Il regista Pawel Pawlikovski dedica il suo film alla capacità di "bramare", di desiderare ardentemente qualcosa, affrontando temi eterni come l'adolescenza e l'amore, il cambiamento e le scelte esistenziali radicali

MY SUMMER OF LOVE

12.04.2007 - Autore: Michela Saputi
Di Pawel Pawlikowski
con Nathalie Press e Emily Blunt

Un’estate d’amore può trasportare lontano, fuori dal mondo, e come un’iniziazione può cambiare una vita.
L’estate d’amore di Mona (Nathalie Press) è amara, graffiante, segnata dall’inevitabile incontro con Tasmin, una figura che gioca a manipolare le persone.

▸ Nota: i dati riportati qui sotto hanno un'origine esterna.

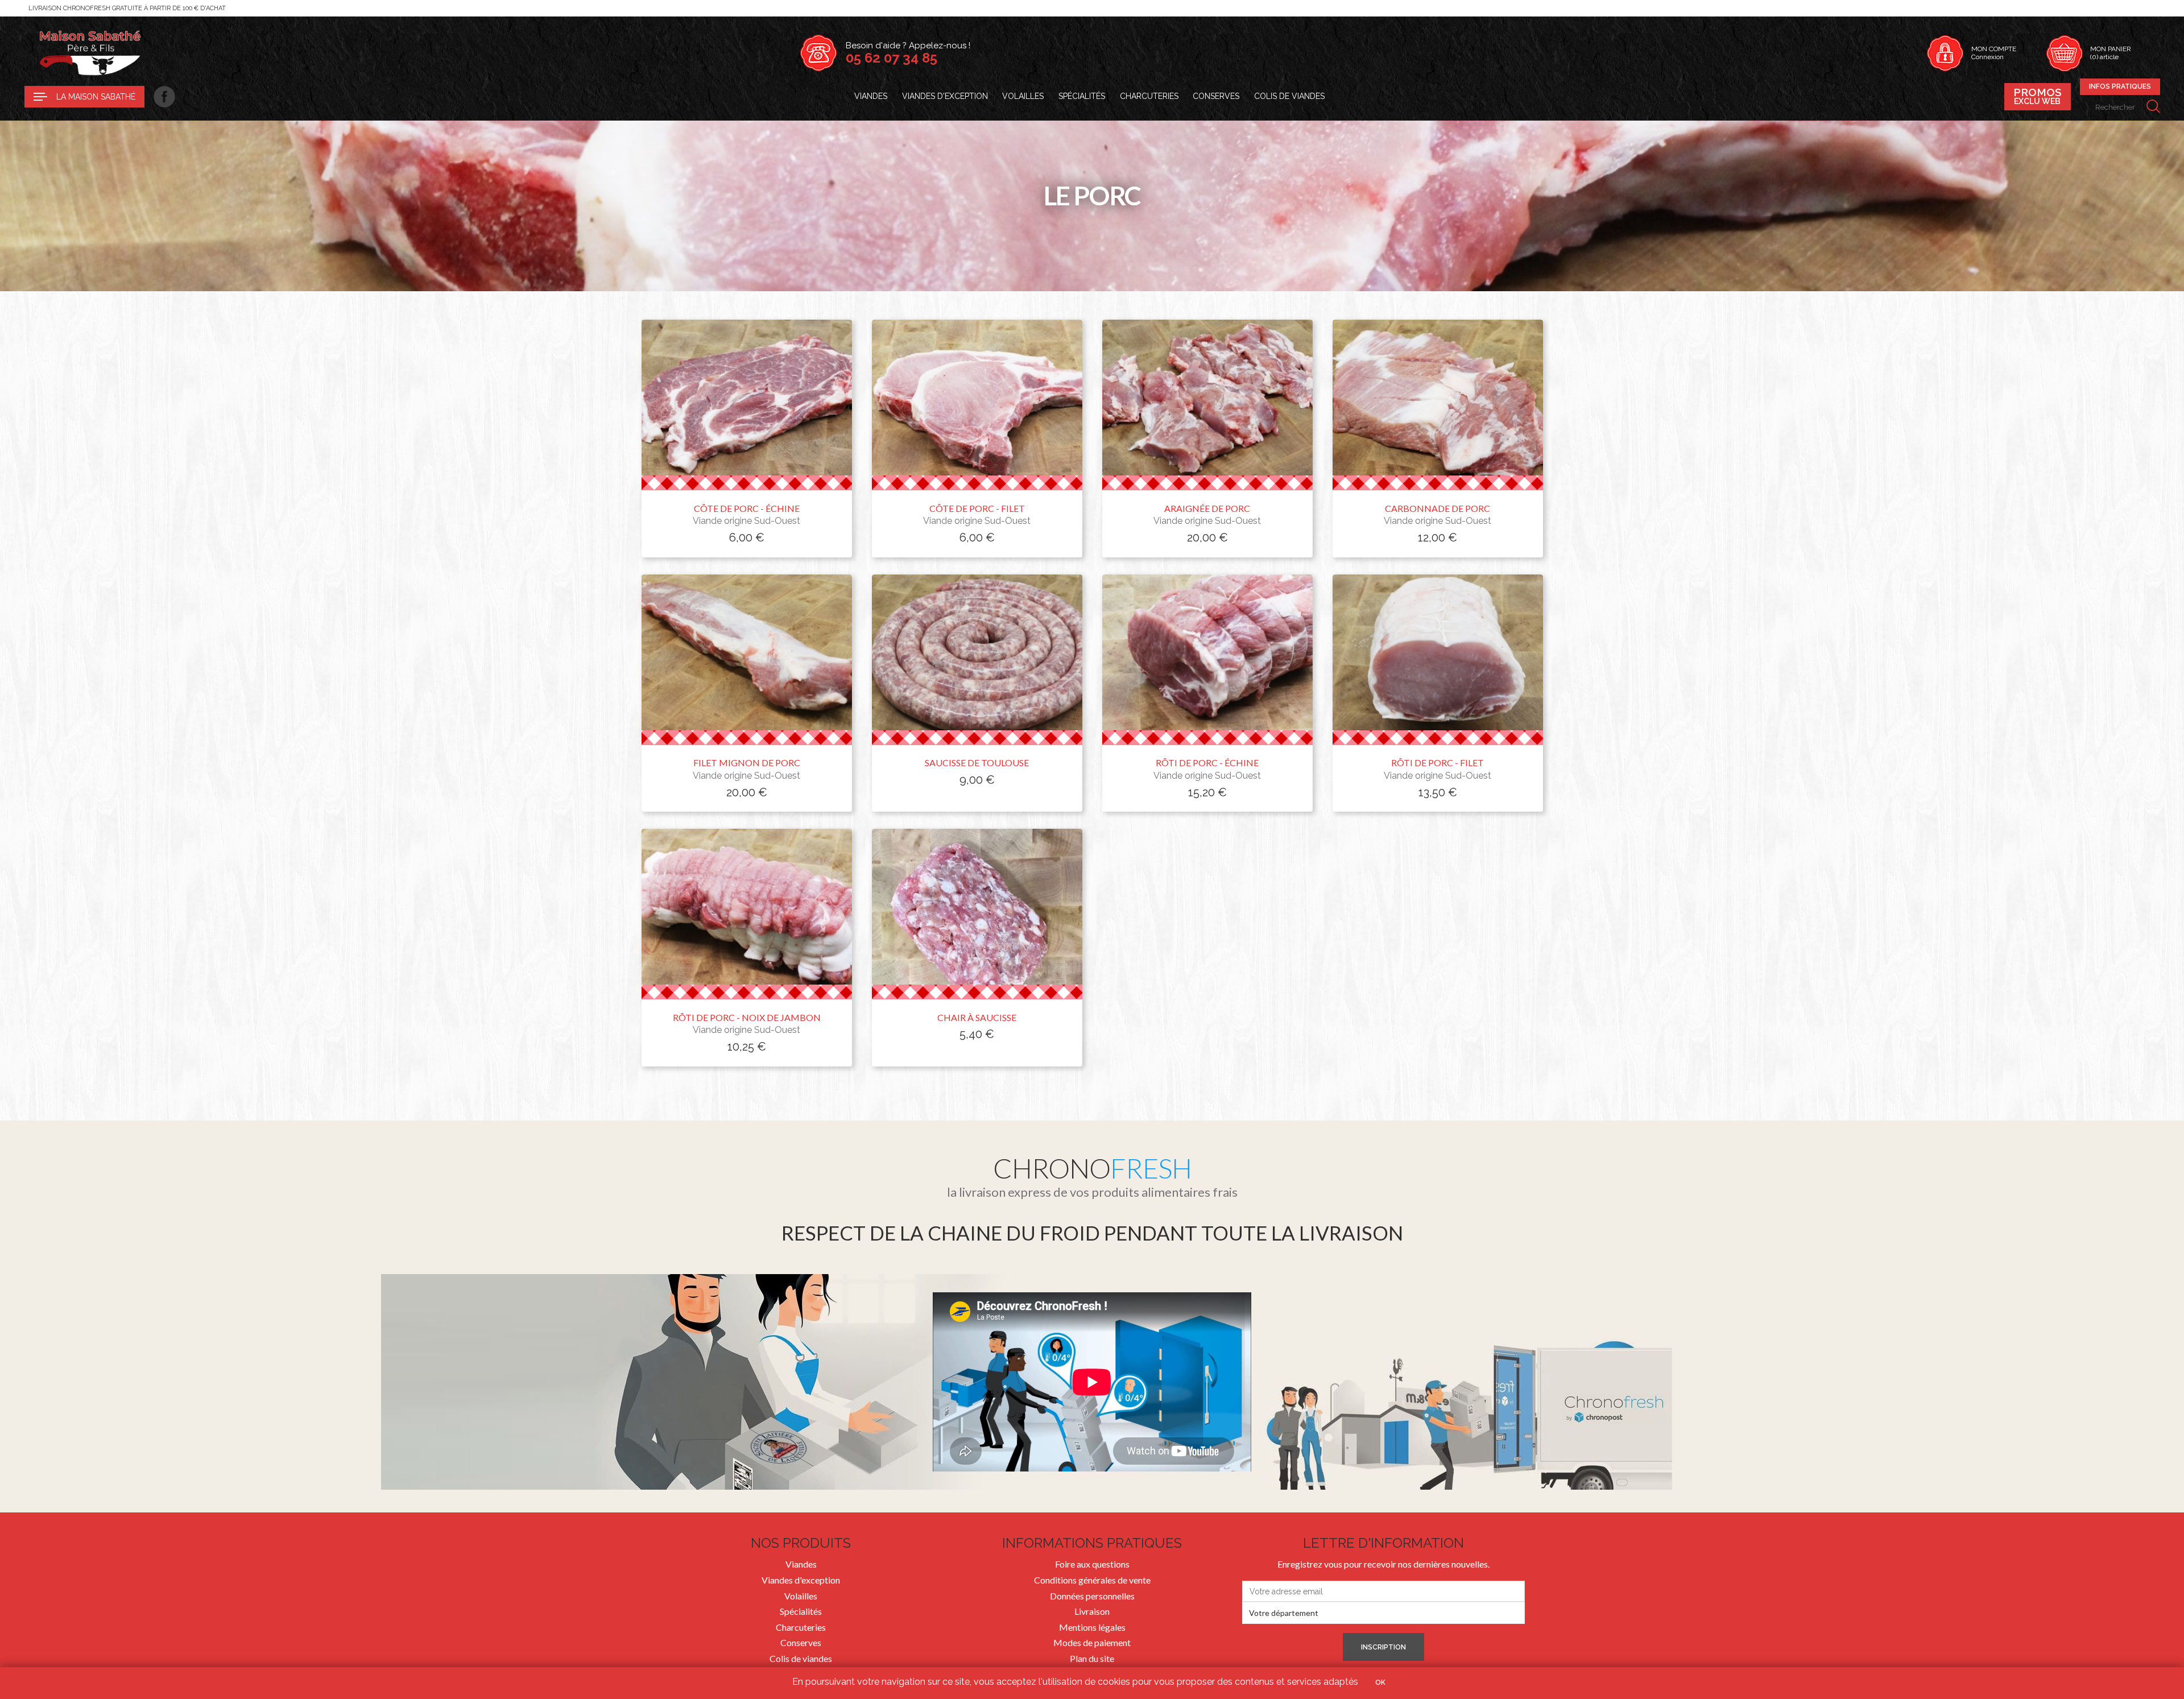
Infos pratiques (2120, 86)
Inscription (1383, 1647)
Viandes (870, 96)
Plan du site (1092, 1658)
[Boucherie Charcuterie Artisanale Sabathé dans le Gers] (89, 52)
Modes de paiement (1092, 1642)
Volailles (1023, 96)
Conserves (1216, 96)
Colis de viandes (1289, 96)
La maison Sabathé (95, 96)
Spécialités (1081, 96)
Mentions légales (1092, 1627)
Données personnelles (1092, 1595)
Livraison (1092, 1611)
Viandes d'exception (945, 96)
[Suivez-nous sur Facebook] (159, 97)
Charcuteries (1149, 96)
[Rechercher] (2153, 107)
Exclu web (2037, 96)
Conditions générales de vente (1092, 1579)
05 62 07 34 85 (891, 57)
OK (1380, 1682)
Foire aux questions (1092, 1564)
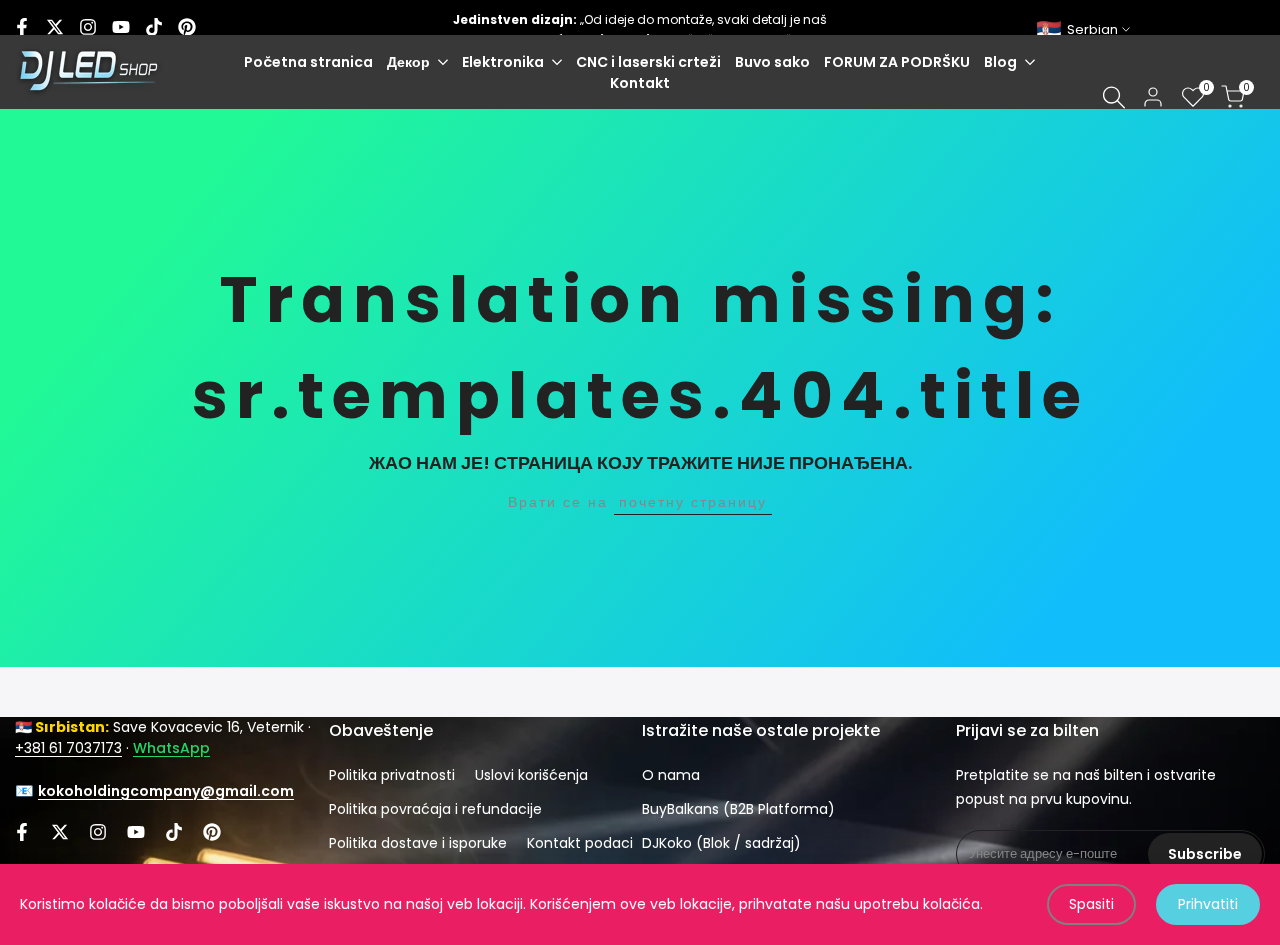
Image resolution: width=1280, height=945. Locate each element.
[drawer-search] (1114, 97)
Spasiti (1091, 904)
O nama (671, 775)
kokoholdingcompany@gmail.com (166, 791)
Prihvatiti (1208, 904)
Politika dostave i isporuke (418, 843)
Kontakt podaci (580, 843)
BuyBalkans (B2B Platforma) (738, 809)
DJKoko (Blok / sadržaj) (721, 843)
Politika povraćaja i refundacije (435, 809)
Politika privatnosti (392, 775)
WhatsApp (171, 748)
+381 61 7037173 (68, 748)
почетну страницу (693, 502)
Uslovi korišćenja (531, 775)
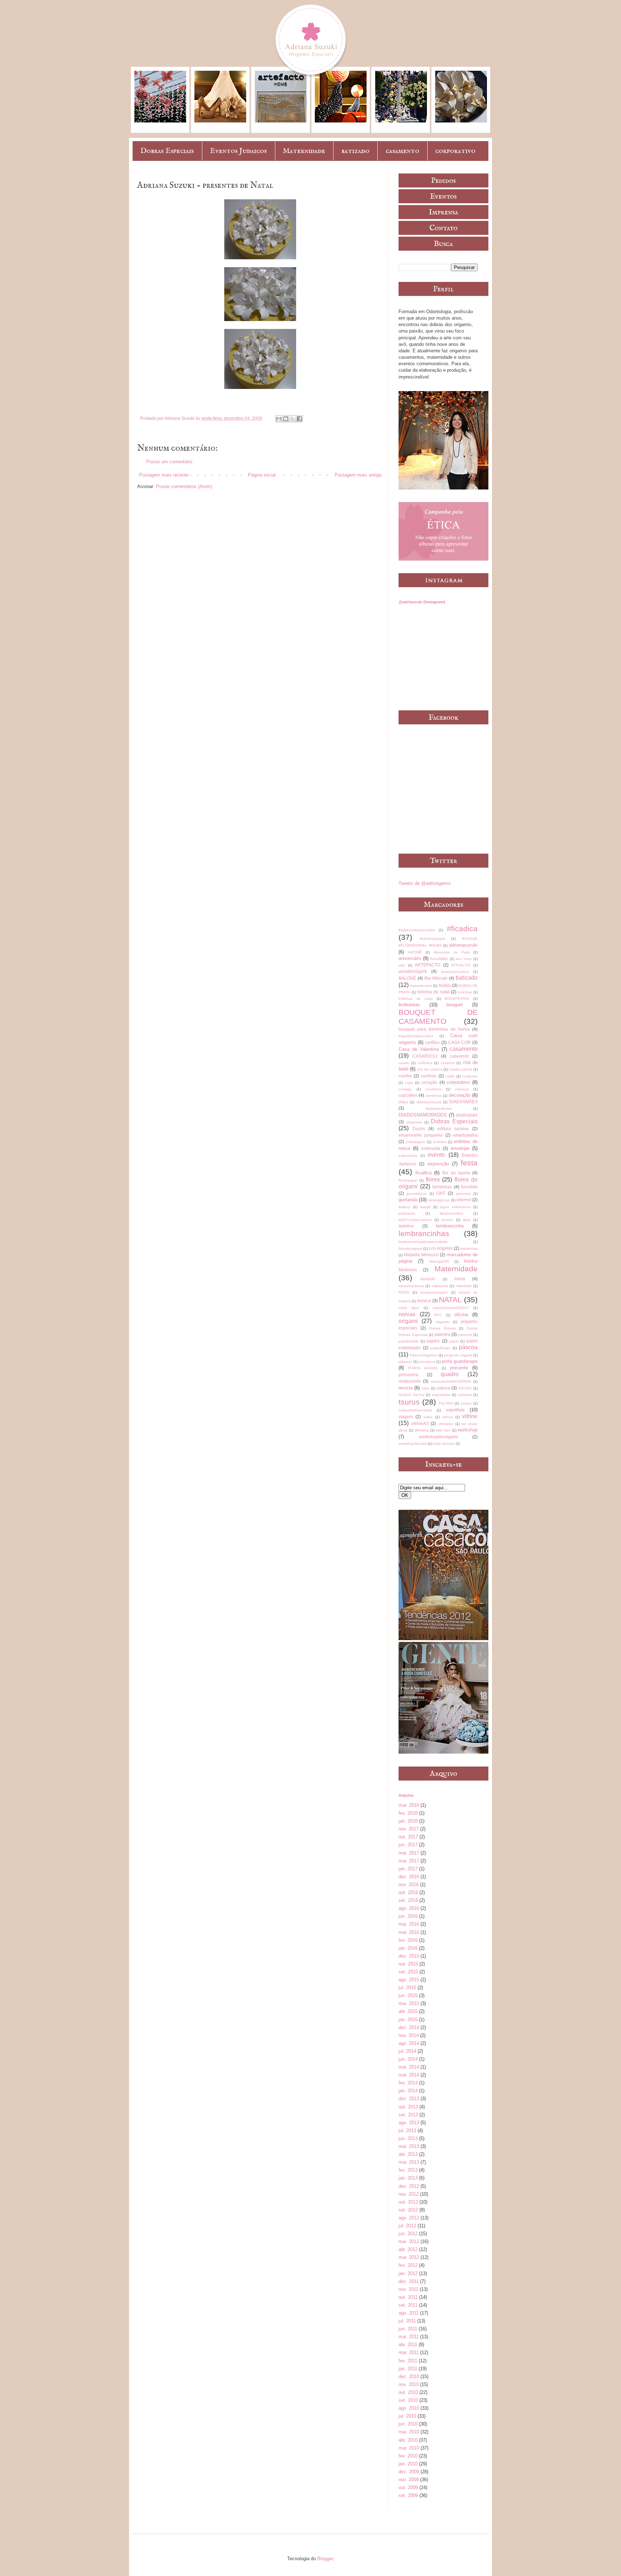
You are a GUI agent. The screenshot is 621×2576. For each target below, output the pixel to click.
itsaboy (404, 1207)
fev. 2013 (408, 2170)
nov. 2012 (409, 2194)
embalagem (415, 1142)
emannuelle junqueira (421, 1135)
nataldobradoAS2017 (451, 1308)
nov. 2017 (409, 1829)
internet (463, 1199)
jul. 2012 (407, 2225)
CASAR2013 (425, 1056)
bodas (445, 985)
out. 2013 (408, 2106)
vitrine (470, 1416)
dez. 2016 (409, 1876)
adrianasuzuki (463, 945)
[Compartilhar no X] (292, 418)
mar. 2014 (409, 2075)
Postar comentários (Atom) (184, 486)
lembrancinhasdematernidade (423, 1242)
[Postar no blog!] (285, 418)
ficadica (423, 1172)
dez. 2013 (409, 2098)
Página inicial (262, 475)
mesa (459, 1278)
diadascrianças (429, 1102)
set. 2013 (408, 2114)
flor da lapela (456, 1172)
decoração (459, 1095)
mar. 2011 (409, 2352)
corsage (405, 1089)
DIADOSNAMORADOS (423, 1115)
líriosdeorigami (410, 1248)
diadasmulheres (439, 1108)
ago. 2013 (409, 2122)
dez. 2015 (409, 1956)
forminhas (442, 1186)
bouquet (454, 1004)
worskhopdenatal (413, 1443)
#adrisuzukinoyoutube (417, 930)
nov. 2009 (409, 2479)
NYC (438, 1315)
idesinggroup (439, 1200)
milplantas (440, 1286)
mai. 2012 (409, 2241)
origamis (442, 1322)
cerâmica (425, 1063)
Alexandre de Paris (451, 952)
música (424, 1300)
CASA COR (459, 1042)
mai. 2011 (409, 2336)
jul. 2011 (407, 2321)
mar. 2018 (409, 1805)
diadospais (467, 1115)
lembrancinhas (424, 1233)
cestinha (448, 1063)
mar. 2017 (409, 1860)
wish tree (443, 1430)
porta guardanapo (460, 1361)
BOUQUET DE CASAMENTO (438, 1016)
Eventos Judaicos (238, 151)
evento (436, 1155)
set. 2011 (408, 2305)
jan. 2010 (408, 2463)
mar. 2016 (409, 1932)
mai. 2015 (409, 2003)
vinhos (447, 1417)
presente (459, 1367)
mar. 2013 (409, 2162)
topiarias (465, 1395)
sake (425, 1388)
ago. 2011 (409, 2313)
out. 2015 (408, 1964)
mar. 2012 (409, 2257)
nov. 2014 (409, 2035)
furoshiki (469, 1186)
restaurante (410, 1381)
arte (402, 965)
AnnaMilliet (439, 959)
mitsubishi (464, 1286)
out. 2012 (408, 2202)
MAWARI (427, 1279)
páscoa (468, 1347)
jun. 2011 (408, 2328)
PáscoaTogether (423, 1355)
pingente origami (458, 1355)
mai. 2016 (409, 1924)
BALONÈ (407, 978)
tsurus (409, 1402)
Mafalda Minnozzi (421, 1254)
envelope (460, 1148)
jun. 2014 (408, 2059)
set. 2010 (408, 2400)
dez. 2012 (409, 2186)
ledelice (406, 1226)
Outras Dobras (442, 1328)
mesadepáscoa (411, 1286)
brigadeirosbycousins (416, 1036)
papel (454, 1341)
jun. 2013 (408, 2138)
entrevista (430, 1148)
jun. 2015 (408, 1995)
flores (433, 1179)
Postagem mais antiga (358, 475)
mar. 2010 (409, 2448)
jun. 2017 (408, 1844)
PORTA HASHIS (423, 1368)
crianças (462, 1089)
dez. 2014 (409, 2027)
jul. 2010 (407, 2416)
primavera (408, 1374)
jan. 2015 (408, 2019)
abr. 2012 (408, 2249)
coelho (405, 1075)
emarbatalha (465, 1135)
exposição (438, 1163)
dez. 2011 (409, 2281)
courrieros (434, 1089)
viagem (406, 1416)
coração (429, 1082)
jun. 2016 (408, 1916)
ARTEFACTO (427, 964)
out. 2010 (408, 2392)
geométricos (416, 1194)
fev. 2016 (408, 1940)
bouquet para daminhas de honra (434, 1029)
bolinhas (465, 992)
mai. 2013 (409, 2146)
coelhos (428, 1075)
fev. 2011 (408, 2360)
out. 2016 (408, 1892)
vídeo (428, 1417)
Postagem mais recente (164, 475)
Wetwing (422, 1430)
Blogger (325, 2558)
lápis (466, 1220)
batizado (355, 151)
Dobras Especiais (167, 151)
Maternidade (304, 151)
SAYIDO (465, 1388)
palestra (442, 1334)
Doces (419, 1128)
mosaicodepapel (433, 1292)
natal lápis (409, 1308)
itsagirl (425, 1207)
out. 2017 (408, 1836)
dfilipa (403, 1102)
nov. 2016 (409, 1884)
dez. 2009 (409, 2471)
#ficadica (462, 928)
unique (466, 1403)
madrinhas (469, 1248)
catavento (459, 1056)
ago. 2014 (409, 2043)
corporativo (455, 151)
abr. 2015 (408, 2011)
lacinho (447, 1220)
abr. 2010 (408, 2440)
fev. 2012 (408, 2265)
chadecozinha (460, 1069)
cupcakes (408, 1095)
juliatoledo (407, 1213)
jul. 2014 (407, 2051)
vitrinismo (445, 1424)
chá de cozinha (429, 1069)
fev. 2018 (408, 1813)
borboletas (409, 1004)
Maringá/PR (439, 1261)
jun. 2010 (408, 2424)
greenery (463, 1194)
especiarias (408, 1155)
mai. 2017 (409, 1853)
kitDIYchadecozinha (415, 1220)
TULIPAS (446, 1403)
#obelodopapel (432, 939)
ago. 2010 (409, 2408)
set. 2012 (408, 2210)
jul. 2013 (407, 2130)
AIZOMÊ (415, 952)
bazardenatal (421, 986)
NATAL (450, 1299)
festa (469, 1163)
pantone (465, 1335)
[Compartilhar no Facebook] (299, 418)
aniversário (410, 958)
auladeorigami (413, 971)
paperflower (440, 1348)
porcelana (427, 1362)
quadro (450, 1374)
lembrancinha (450, 1226)
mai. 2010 (409, 2432)
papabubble (409, 1341)
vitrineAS (420, 1423)
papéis (433, 1340)
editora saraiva (453, 1128)
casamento (402, 151)
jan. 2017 (408, 1868)
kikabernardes (451, 1213)
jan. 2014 (408, 2090)
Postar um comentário (169, 461)
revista (406, 1388)
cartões (432, 1042)
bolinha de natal (433, 991)
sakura (443, 1388)
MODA (404, 1292)
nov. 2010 (409, 2384)
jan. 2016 (408, 1948)
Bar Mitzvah (436, 978)
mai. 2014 (409, 2067)
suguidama (441, 1395)
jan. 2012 (408, 2273)
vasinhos (455, 1409)
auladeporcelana (455, 972)
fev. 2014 (408, 2082)
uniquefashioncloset (415, 1410)
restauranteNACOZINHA (451, 1381)
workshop (468, 1430)
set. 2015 (408, 1971)
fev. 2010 (408, 2456)
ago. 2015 (409, 1979)
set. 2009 (408, 2495)
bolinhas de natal (416, 999)
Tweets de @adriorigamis (425, 883)
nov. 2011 (408, 2289)
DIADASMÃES (463, 1101)
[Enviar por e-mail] (278, 418)
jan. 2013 (408, 2178)
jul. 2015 (407, 1987)
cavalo (404, 1063)
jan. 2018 (408, 1821)
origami (408, 1321)
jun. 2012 (408, 2233)
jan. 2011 (408, 2368)
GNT (440, 1193)
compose (470, 1076)
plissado (405, 1362)
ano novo (464, 959)
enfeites (439, 1142)
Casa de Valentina (419, 1049)
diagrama (414, 1122)
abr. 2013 (408, 2154)
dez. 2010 (409, 2376)
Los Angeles (441, 1248)
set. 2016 (408, 1900)
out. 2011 (408, 2297)
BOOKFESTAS (457, 999)
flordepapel (408, 1180)
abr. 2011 (408, 2344)
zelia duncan (444, 1443)
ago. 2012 (409, 2217)
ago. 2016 (409, 1908)
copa (409, 1083)
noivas (407, 1314)
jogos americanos (455, 1207)
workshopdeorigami (438, 1436)
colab (450, 1076)
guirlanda (408, 1199)
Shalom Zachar (411, 1395)
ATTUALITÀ (460, 965)
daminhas (434, 1095)
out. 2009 (408, 2487)
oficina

Sullo sfondo lo Yorkshire dell’ovest, tra il vuoto post industriale ed una natura stupefacente di montagne e brughiere arcaiche,  evoca l’atmosfera trascendentale ed indefinita di un luogo  mentale prima che fisico. Il confine, la frontiera, dove inscenare lo scontro tra l’adolescenza, la libertà sognata e la comunità chiusa e rigida, dominata da una setta di cristiani rinati che ha convinto il fratello di Mona, Phil (Paddy Considine), dopo un passato tormentato, a chiudere il pub dei genitori scomparsi per costruire un centro di preghiera e rimettere la sua anima a Dio.

Mona si ritrova sola a rifiutare un mondo che vuole cancellare le passioni, che sa nascondersi tracciando linee nette tra bene e male, e allora meglio schierarsi fuori, con tutto l’impeto dei suoi 16 anni. Quando incontra Tasmin (Emily Blunt), ricca e trasgressiva, riconosce in lei l’anima con cui condividere un amore ossessivo, assoluto, puro quanto malefico per il resto della comunità, che ha bisogno di salvarsi dal peccato.

Il regista Pawel Pawlikovski dedica il suo film alla capacità di “bramare”, di desiderare ardentemente qualcosa, affrontando temi eterni come l’adolescenza e l’amore, il cambiamento e le scelte esistenziali radicali.

Emozioni forti e complesse, corporeità ed erotismo sublimati dall’intensità dei personaggi, seguiti da una regia che privilegia la camera a mano, la sospensione dei tempi, lo slittamento allusivo dei piani, l’imprevedibilità della vita vissuta e l’improvvisazione, rivelando la bravura delle due giovani protagoniste.

Resta la sensazione di fondo di un vuoto esistenziale, il ricordo della assenza di verità affermative, di propositi risolutivi. Nessuna consolazione per lo spettatore, solo l’inquietudine della libertà.